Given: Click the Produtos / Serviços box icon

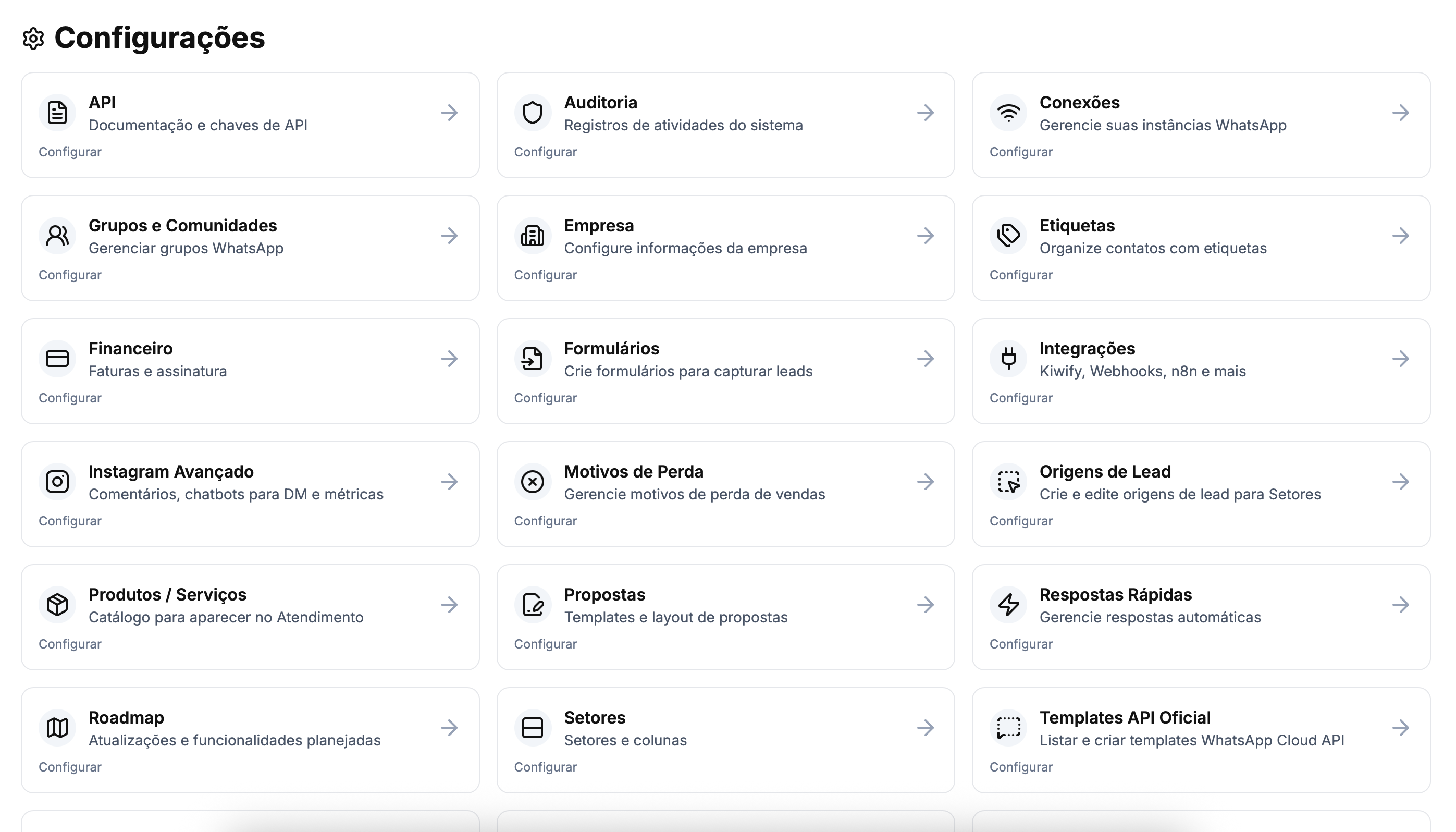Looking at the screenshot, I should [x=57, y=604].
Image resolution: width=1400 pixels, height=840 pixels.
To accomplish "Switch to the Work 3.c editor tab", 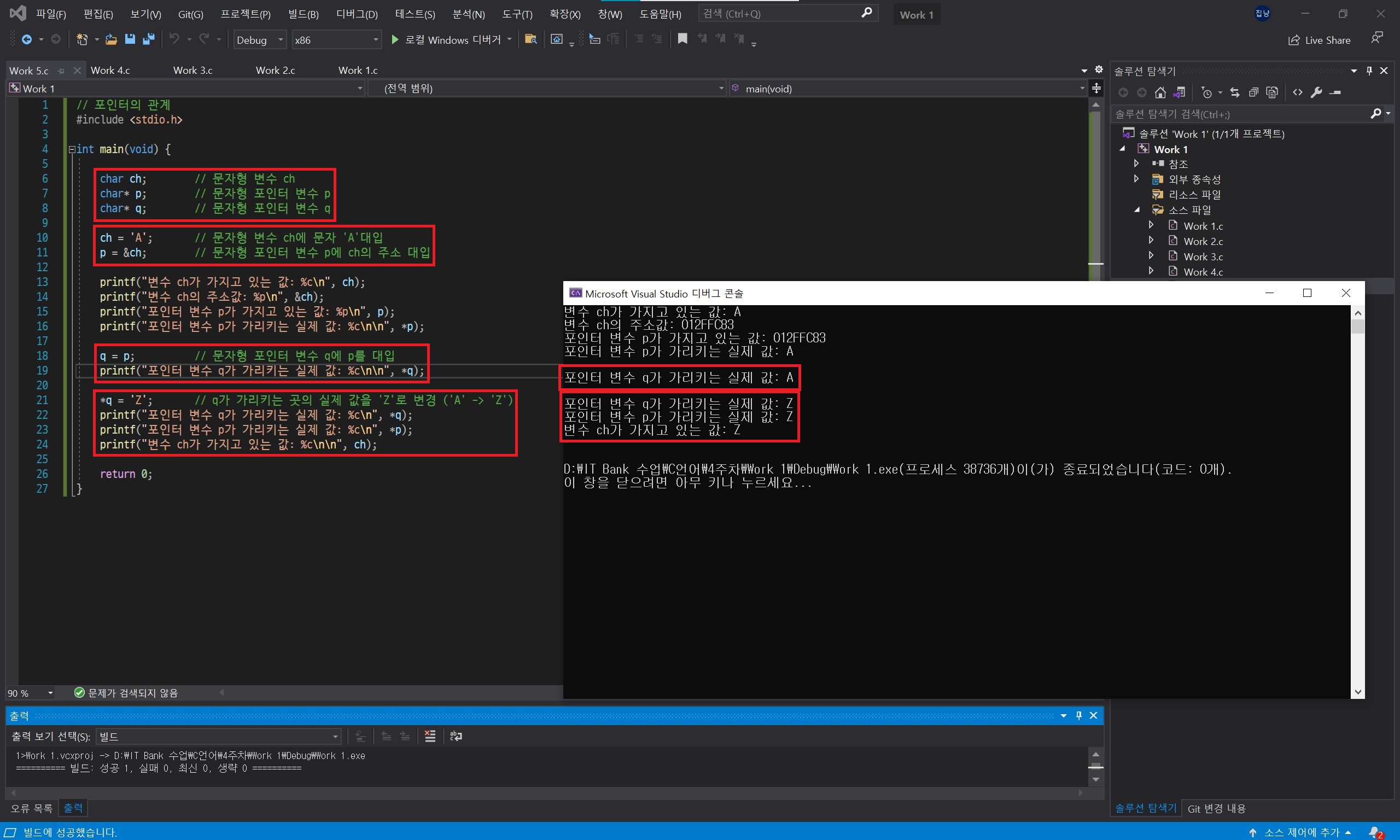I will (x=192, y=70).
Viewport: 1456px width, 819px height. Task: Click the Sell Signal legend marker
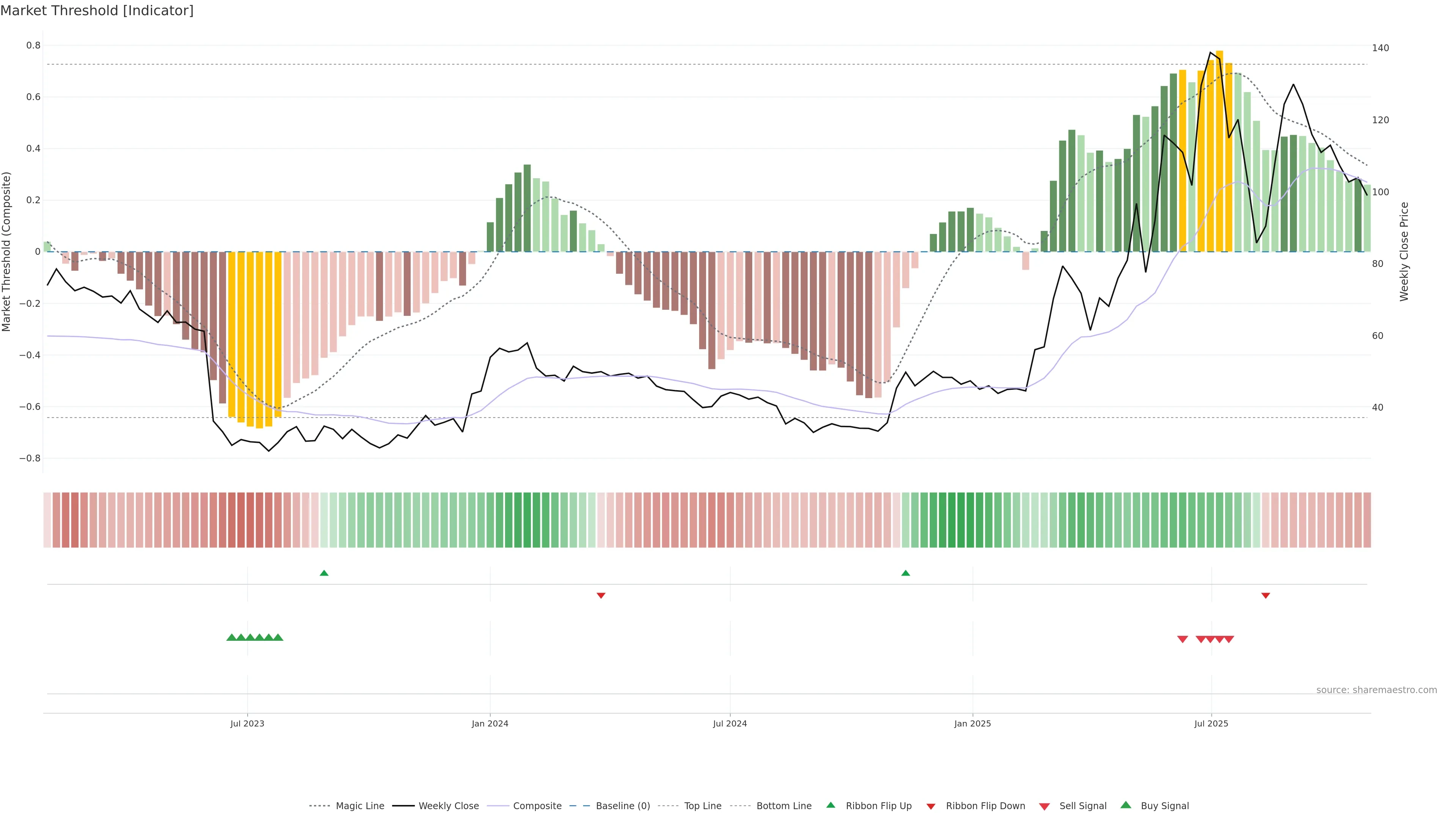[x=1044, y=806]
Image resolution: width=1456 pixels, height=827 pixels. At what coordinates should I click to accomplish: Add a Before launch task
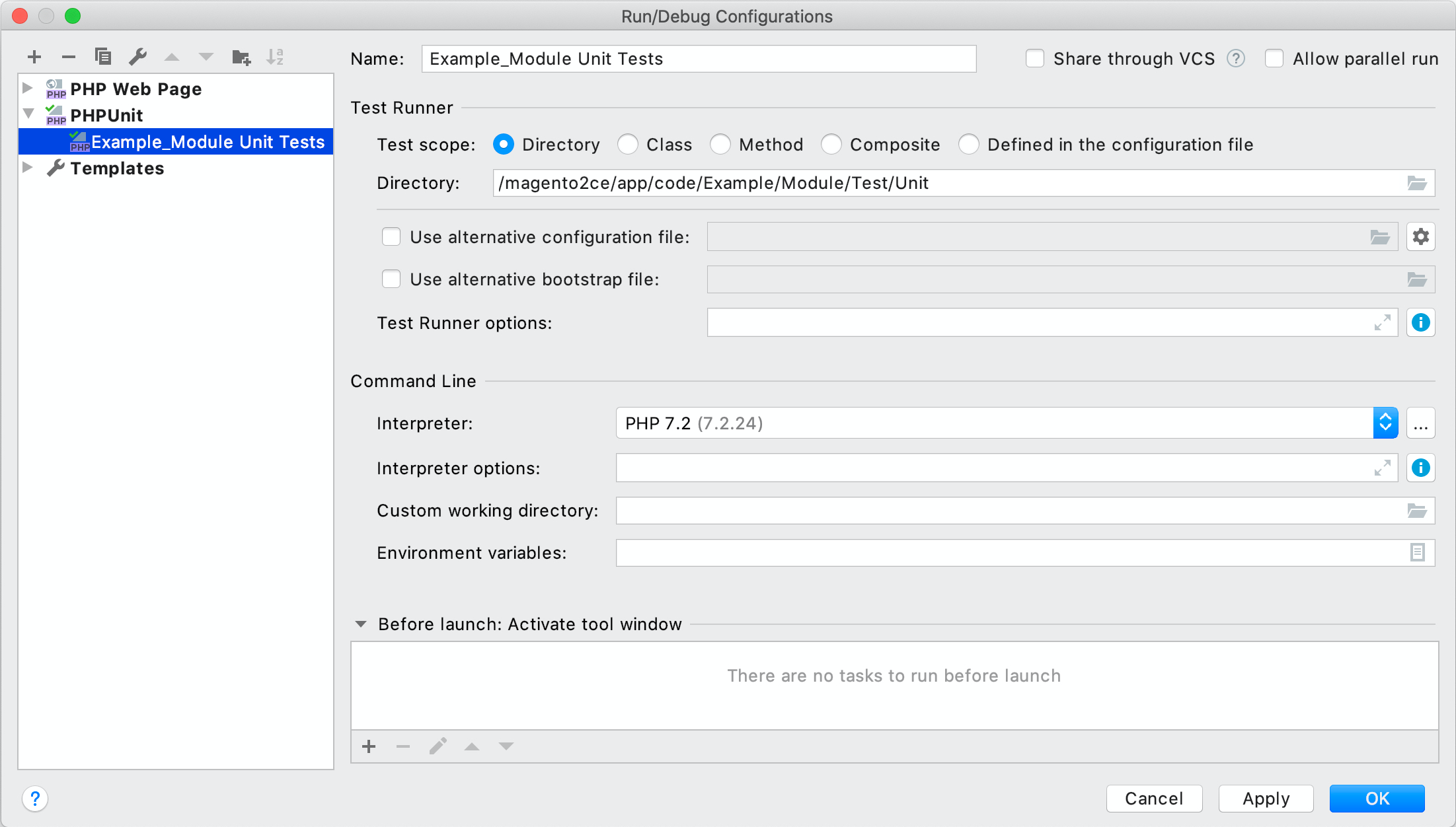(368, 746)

----------

■ TASK GOAL:
Lines from the one holding "Image resolution: width=1456" down to the last line of the entries above must be retyped exactly, inclusive of both, with no pictures and nothing else.

■ TASK RESPONSE:
Image resolution: width=1456 pixels, height=827 pixels. At what coordinates should I click to accomplish: Add a Before launch task
(368, 746)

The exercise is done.